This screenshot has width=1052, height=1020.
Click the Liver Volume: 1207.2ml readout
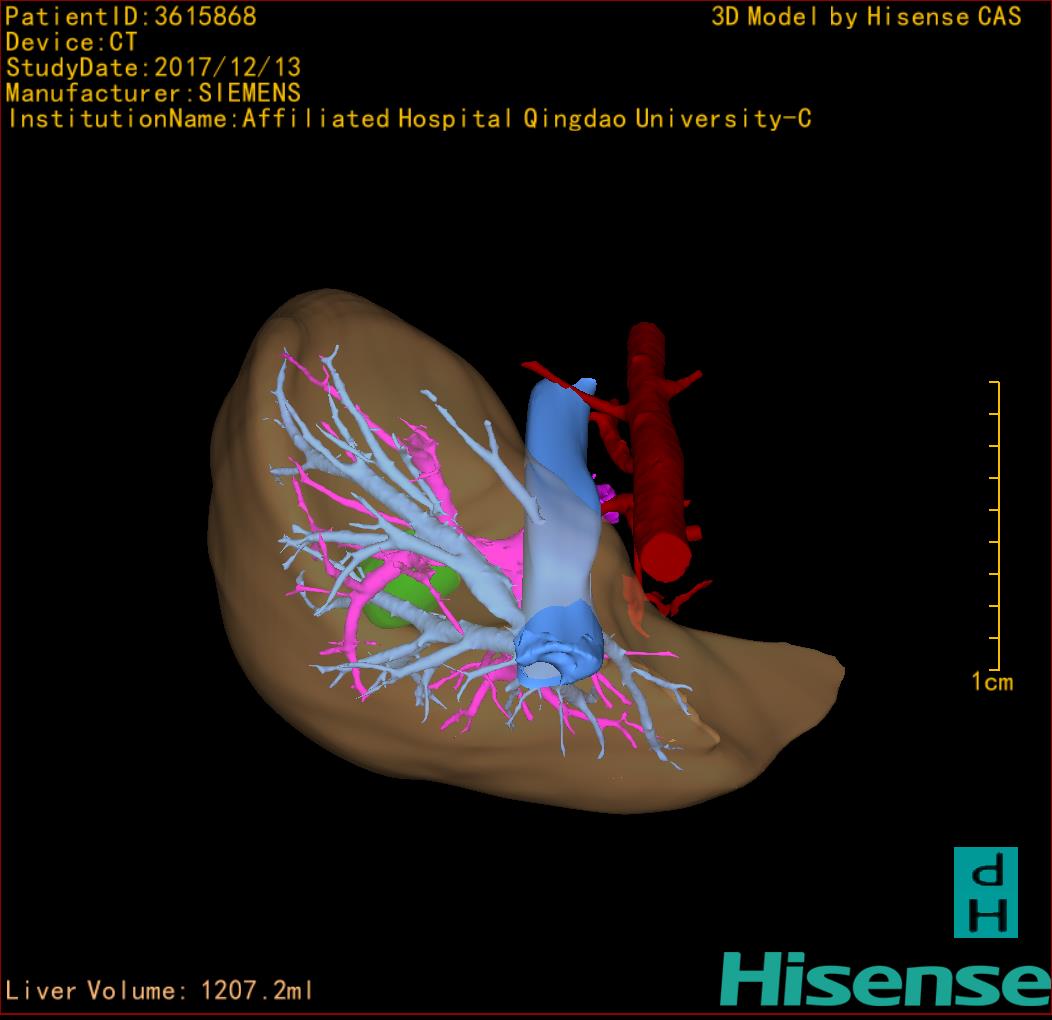pos(159,991)
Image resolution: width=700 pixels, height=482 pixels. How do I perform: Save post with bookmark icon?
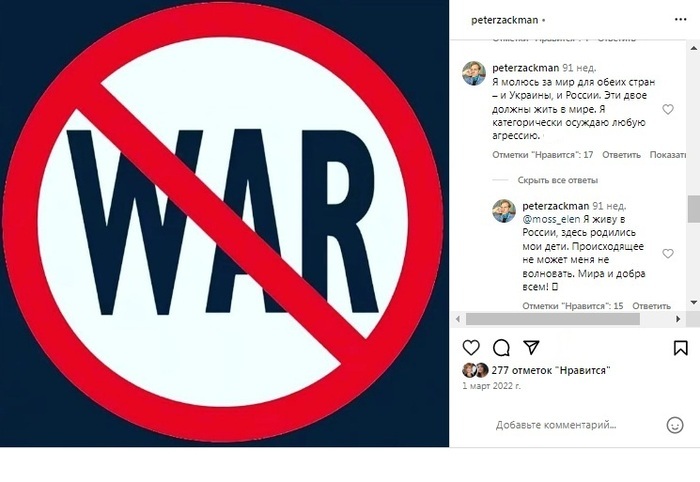680,348
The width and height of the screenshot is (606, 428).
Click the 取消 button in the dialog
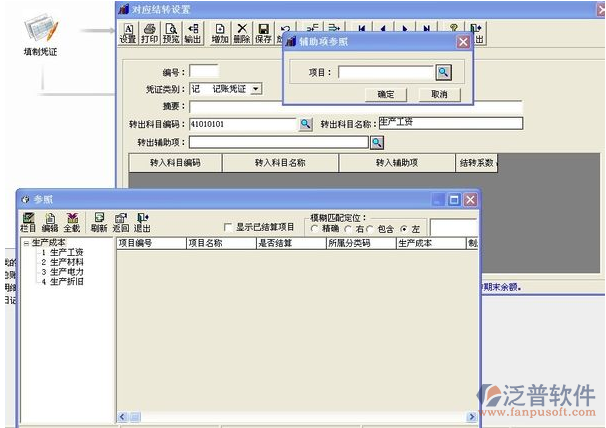(438, 94)
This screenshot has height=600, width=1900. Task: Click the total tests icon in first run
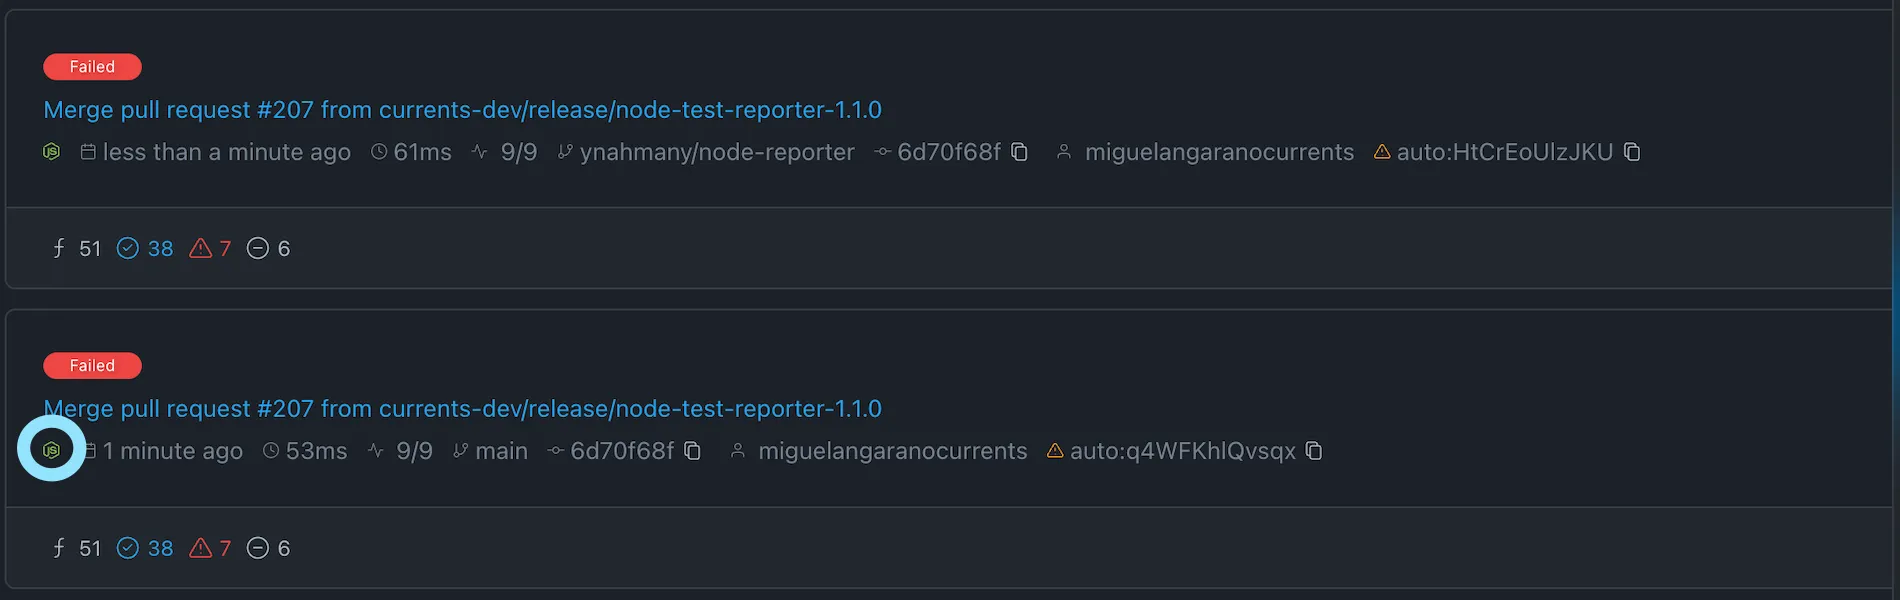pos(59,248)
========================
Output only the lines from the one that contains "Click the Liver Volume: 1207.2ml readout" to the end of the entries above, both end lines included, and drop the pictures.

Answer to this task:
Click the Liver Volume: 1207.2ml readout
pos(159,991)
Image resolution: width=700 pixels, height=482 pixels. How do I perform: Save post with bookmark icon?
680,348
The width and height of the screenshot is (606, 428).
Click the 取消 button in the dialog
(438, 94)
This screenshot has height=600, width=1900. Task: Click the total tests icon in first run
pos(59,248)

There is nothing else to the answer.